OpenAppMkt is an HTML app store that launched today, with everything I’d expect to see in a mobile app market. It has a clean interface for searching or browsing by category, along with a website that’s equally polished. iPhone users can “install” OpenAppMkt by adding the website to their home screen, and individual apps are installed in the same way, creating icons on the home page as if they were native apps.

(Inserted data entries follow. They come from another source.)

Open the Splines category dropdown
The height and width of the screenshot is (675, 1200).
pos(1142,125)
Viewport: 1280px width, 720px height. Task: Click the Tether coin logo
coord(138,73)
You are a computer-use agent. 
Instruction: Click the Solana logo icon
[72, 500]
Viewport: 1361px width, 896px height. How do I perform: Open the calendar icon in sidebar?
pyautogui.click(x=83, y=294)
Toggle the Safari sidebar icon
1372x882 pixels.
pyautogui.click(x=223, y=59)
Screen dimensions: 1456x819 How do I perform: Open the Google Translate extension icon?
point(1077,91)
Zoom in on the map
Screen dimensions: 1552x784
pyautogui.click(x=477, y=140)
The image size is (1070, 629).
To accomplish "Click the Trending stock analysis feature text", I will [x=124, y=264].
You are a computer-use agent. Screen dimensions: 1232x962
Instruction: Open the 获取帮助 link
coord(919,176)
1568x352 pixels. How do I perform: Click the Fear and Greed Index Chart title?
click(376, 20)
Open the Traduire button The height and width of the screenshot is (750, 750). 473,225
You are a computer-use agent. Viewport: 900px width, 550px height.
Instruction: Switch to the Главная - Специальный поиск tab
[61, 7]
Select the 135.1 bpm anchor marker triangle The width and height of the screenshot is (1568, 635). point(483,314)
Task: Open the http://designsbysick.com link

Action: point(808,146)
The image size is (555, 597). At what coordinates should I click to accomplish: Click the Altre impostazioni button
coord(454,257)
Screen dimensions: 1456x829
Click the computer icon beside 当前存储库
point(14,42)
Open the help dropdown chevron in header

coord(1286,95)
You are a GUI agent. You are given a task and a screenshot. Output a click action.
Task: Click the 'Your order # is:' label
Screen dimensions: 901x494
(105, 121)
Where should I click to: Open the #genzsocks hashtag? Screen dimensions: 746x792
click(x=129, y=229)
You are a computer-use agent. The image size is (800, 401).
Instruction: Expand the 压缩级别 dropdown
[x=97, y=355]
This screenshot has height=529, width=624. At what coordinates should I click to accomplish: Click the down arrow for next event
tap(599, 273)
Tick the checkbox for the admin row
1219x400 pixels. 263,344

The app selection is small for now, with only a handful of apps in each category, but nicely curated. When installed, all of them run full screen, without Safari’s navigation bars. You’ll find a bunch of Google’s offerings, such as Google Voice and the excellent YouTube web app, plus some gems such as Glyphboard, which presents a chart of symbols and emoticons for copying and pasting.

Apple does have its own list of Web apps, which is much lengthier than OpenAppMkt, but it lacks user reviews and screenshot galleries, and there’s no iPhone-optimized storefront. It’s safe to assume that Apple is concentrating on the App Store and isn’t going to push web apps anytime soon.

The problem with OpenAppMkt has everything to do with the curent state of web apps. Most of them don’t compare with native apps, and a few selections in OpenAppMkt cheerfully remind you that a better experience awaits in the App Store. It’s true; native apps can handle high-end graphics, multitask, make better use of the accelerometer and allow easy billing through iTunes.

We may see HTML-based apps catch up some day, but right now the best ones are glorified web pages with killer interfaces. At least now there’s a reliable place to find them.